Le coton, une fibre géopolitique
Avec Géopolitique du coton (Le Cavalier Bleu, 2025), Michaël Levystone propose bien davantage qu’une simple étude sectorielle. Cette fibre végétale qui fait vivre près de 300 millions de personnes dans le monde permet de saisir les grandes dynamiques de la mondialisation contemporaine, depuis les rapports de puissance entre États jusqu’aux enjeux environnementaux, industriels et commerciaux.
Le coton est une fibre végétale dont l’histoire remonte à plus de 7 000 ans, avec les premières traces de domestication dans la vallée de l’Indus vers 5000 av. J.-C. Cette plante, utilisée pour fabriquer des tissus, a été cultivée par plusieurs civilisations anciennes, comme les Méso-Américains et les Nubiens autour du Nil. Aujourd’hui, deux espèces dominent la production mondiale : le cotonnier créole et le cotonnier mexicain, qui représentent plus de 90 % du coton cultivé. D’autres variétés, comme le cotonnier en arbre ou le cotonnier herbacé, jouent un rôle marginal, principalement en Asie et en Afrique. Le coton se distingue des autres matières premières agricoles car il sert de pont entre l’agriculture et l’industrie, reliant les champs aux usines et aux marchés mondiaux.
Entre 1760 et 1840, le coton a joué un rôle central dans la révolution industrielle, notamment en Grande-Bretagne. Ce pays est devenu le premier empire cotonnier centripète de l’histoire, combinant puissance commerciale, domination coloniale et avance technologique. Les innovations dans le filage et le tissage, comme la machine à vapeur, ont transformé les rapports sociaux et économiques. Par exemple, le mouvement des luddites (1811), qui protestait contre l’automatisation des métiers à tisser, illustre les tensions sociales liées à ces changements. Avant cette période, l’industrie cotonnière s’était déjà développée en Italie du Nord dès le XIIe siècle, grâce à des réseaux commerciaux méditerranéens.
Aujourd’hui, quatre pays dominent la production mondiale de coton : la Chine, l’Inde, les États-Unis et le Brésil. Ensemble, la Chine et l’Inde représentent près de la moitié de la production mondiale. L’Inde, où le coton représente 2,3 % de son PIB et 13 % de sa production industrielle, reste un acteur majeur. D’autres pays comme le Pakistan et la Turquie montent en puissance, tandis que l’Afrique (Égypte, Éthiopie, Afrique de l’Ouest) tente de s’insérer dans les chaînes de valeur mondiales. Le coton illustre les mécanismes de la mondialisation, car il est cultivé dans un pays, transformé dans un autre et vendu sur un troisième continent, créant des interdépendances complexes entre les États.

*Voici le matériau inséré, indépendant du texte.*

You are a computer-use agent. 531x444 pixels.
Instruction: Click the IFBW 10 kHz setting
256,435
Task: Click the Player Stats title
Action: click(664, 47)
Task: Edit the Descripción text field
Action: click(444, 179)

Le coton est une culture très gourmande en ressources. Pour produire 1 kg de coton, il faut environ 10 000 litres d’eau, et un simple tee-shirt en coton nécessite environ 2 500 litres d’eau. L’auteur souligne que « le coton est dévorant » en raison de son impact sur les sols et les écosystèmes. Un exemple marquant est la catastrophe de la mer d’Aral, causée par la monoculture cotonnière en Asie centrale, initiée par l’Empire russe au XIXe siècle et amplifiée sous l’URSS. De plus, le coton a des usages stratégiques inattendus, comme la fabrication de nitrocellulose, utilisée dans la poudre à canon, ce qui en fait une ressource liée aux enjeux de puissance militaire.
Les fibres synthétiques, largement dominées par la Chine, sont une alternative au coton, mais elles posent d’autres problèmes environnementaux, notamment la pollution par les microplastiques. Plutôt que de remplacer le coton, l’enjeu est de repenser sa production et ses chaînes d’approvisionnement pour réduire son impact environnemental, climatique et géopolitique. Le coton reste la fibre textile la plus utilisée au monde, avec près de 300 millions de personnes dépendant de sa culture. L’ouvrage de Levystone invite à réfléchir à des modes de production plus durables et à une meilleure répartition des bénéfices le long de la chaîne de valeur.